Yes. I'm working with a public-domain C++ grammar that uses PCCTS, an
LL(k) generator. Although LL(k) is weaker than LALR(k), PCCTS augments
it with predicates and backtracking. PCCTS also performs intelligent
analysis when k>1 to avoid exponential explosion of the leading sets. I
have heard but cannot confirm that LALR(k>1) is almost impossible for
complex grammars. Does anyone else have experience regarding LALR(k>1)?
  I'd like to know for sure...

This still requires some hacks and tricks to pull it all together though.
  Check out "". This is a "work in progress"
and I'm trying to get templates going at the moment. Reply via email if
you're serious about this. Currently (but not on the web site), it
collects full scope, type, and declaration information. It recognizes
function bodies but doesn't process them. It's template support is
pretty weak, and it doesn't do namespaces and exceptions. But it's
getting there. It has a full ANSI preprocessor and is getting rather
large (around 40k lines of code total).

>If so, would the resulting parser be easier to debug?
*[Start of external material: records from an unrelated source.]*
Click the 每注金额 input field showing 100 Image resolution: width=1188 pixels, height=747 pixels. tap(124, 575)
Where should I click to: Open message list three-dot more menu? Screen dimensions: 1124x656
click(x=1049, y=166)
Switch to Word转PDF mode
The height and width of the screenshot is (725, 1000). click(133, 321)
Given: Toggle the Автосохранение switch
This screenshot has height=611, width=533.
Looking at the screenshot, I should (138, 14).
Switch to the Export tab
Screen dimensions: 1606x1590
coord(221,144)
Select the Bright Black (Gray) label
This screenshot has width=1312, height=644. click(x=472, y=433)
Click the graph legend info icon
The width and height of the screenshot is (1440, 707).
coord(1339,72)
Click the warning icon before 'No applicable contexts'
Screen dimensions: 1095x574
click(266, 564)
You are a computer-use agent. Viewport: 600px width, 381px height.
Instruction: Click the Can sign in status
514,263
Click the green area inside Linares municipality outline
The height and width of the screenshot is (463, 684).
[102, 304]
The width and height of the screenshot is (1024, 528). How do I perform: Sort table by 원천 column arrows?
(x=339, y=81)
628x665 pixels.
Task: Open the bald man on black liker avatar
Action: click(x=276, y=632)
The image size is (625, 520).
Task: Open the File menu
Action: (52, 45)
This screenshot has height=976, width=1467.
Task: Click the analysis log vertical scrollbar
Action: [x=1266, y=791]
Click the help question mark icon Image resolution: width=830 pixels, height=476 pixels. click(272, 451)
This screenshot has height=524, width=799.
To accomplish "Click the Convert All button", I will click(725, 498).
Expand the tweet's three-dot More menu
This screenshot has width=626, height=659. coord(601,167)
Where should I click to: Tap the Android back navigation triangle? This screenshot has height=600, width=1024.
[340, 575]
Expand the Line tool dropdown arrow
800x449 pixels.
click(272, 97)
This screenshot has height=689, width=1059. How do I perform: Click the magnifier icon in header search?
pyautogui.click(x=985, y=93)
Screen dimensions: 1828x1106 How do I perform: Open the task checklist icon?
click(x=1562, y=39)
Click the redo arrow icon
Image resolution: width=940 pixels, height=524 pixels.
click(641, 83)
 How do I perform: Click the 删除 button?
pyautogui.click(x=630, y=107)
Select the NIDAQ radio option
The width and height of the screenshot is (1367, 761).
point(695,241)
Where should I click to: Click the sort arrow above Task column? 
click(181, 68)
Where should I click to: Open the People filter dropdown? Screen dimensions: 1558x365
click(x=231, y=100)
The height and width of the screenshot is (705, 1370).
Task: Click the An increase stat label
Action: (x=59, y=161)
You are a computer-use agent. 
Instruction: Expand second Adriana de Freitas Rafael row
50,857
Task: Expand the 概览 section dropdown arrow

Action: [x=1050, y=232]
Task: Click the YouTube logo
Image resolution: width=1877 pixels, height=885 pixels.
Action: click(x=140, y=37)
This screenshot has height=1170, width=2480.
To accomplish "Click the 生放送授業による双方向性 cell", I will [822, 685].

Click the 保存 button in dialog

Call me stupid, but I can debug LL in my sleep, and still can't figure
out what LALR is doing :-) There is exactly one recursive descent
function generated for each grammar rule, so LL is pretty easy to trace.
The call stack contains all of the state information of the parse. In
LALR there is always the step of associating a parser state to a grammar
rule and the contents of the stack.

>Would it be easier
>to explain and recover from the errors it detects during parsing?

Not sure about error recovery. I think this is more a matter of the tool
you are using and the error-handling that it supplies, as opposed to the
parser class itself. For me, the real advantages of PCCTS are the
ability to pass around multiple values between productions, which makes
generating of symbol tables without an intermediate AST much easier.
Theoretically, a recursive-descent parser written in C++ could use C++
exceptions for error-recovery, but PCCTS doesn't support that. However,
it has its own brand of error-handling that is the functional equivalent
of "exceptions" -- but I haven't tried it yet.

>I have noticed numerous examples of ambiguous C/C++ statements posted
>in this newsgroup that cause problems for such parsers. Assuming the
>use of a lexer/parser combo, can all ambiguity be overcome or will we
>always be able to create a contrived code example that will break even
>the best C++ parser?

<soap box>
I think the latter. But the well-known ambiguities aren't the real
problem anymore, because they are at least becoming well-defined. The
ambiguities one sees, IMHO, pale in comparison to the problems that one
has in template instantiation, especially when you consider that a
fully-qualified name includes arbitrarily-complex template qualifiers,
which require template instantiation (perhaps recursively) in the middle
of deciding whether a name is a type or an identifier. OK, so maybe it
doesn't really *require* template instantiation, but it's a real mess to
parse unspecialized template classes to the extent needed. For example:

      template <class T> class C : public T { };
      class A { public : typedef int I; };
      C<A>::I i;

Is C<A>::I an identifier or a type? I don't think you can know until you
instantiate the template. This sort of thing (inheriting from a
template parameter) might be disallowed by the standard, but some
compilers accept it anyway, because they don't bother to parse the
unspecialized template.

With regards to the "traditional" ambiguities: Since PCCTS uses
predicates to disambiguate identifiers vs. types and declarations vs.
statements, the hacks are a bit easier to stomach than the usual "lexical
hack" that is performed in YACC/LEX C/C++ grammars. IMHO, the lexical
hacks become ugly as sin when applied to fully-qualified identifiers.
Predicates are at least mildly better since they reside in the parser,
which presumably is closer to the symbol tables than the lexer.
<end soap box>


Disclaimer: The opinions expressed here are opinions.